* _Your instructions_
The expected result is the material below, reproduced exactly from its first line through the line containing "Image resolution: width=1464".
#####
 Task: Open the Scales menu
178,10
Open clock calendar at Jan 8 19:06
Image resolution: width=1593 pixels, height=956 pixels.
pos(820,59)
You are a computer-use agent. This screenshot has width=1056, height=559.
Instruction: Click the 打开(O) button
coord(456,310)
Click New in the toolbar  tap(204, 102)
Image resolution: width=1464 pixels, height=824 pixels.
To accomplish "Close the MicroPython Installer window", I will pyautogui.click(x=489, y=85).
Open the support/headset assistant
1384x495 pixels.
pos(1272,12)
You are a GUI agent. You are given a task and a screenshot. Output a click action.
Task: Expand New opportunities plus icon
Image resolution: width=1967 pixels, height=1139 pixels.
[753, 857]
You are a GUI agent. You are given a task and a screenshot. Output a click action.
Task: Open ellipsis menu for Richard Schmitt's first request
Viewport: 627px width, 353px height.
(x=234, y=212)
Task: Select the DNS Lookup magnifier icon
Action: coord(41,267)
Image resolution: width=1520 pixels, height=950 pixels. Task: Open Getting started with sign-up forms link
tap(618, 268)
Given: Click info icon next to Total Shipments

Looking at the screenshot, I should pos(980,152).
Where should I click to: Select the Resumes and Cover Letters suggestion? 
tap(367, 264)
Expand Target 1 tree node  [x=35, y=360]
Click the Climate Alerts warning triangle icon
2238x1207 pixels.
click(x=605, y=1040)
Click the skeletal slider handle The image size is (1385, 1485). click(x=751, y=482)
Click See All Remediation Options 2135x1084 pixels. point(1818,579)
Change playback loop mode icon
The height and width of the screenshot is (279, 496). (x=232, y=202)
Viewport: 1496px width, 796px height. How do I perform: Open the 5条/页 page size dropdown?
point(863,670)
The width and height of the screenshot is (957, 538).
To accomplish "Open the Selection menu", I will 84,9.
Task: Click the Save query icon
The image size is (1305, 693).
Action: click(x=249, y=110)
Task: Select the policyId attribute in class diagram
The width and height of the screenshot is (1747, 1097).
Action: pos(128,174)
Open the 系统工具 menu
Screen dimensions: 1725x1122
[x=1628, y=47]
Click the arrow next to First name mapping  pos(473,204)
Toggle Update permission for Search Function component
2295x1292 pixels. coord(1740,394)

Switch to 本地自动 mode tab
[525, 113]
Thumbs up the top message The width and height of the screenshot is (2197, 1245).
#####
* _Solution to this task_
 Task: Open the Scales menu
178,10
Open clock calendar at Jan 8 19:06
Image resolution: width=1593 pixels, height=956 pixels.
pos(820,59)
You are a computer-use agent. This screenshot has width=1056, height=559.
Instruction: Click the 打开(O) button
coord(456,310)
Click New in the toolbar  tap(204, 102)
Image resolution: width=1464 pixels, height=824 pixels.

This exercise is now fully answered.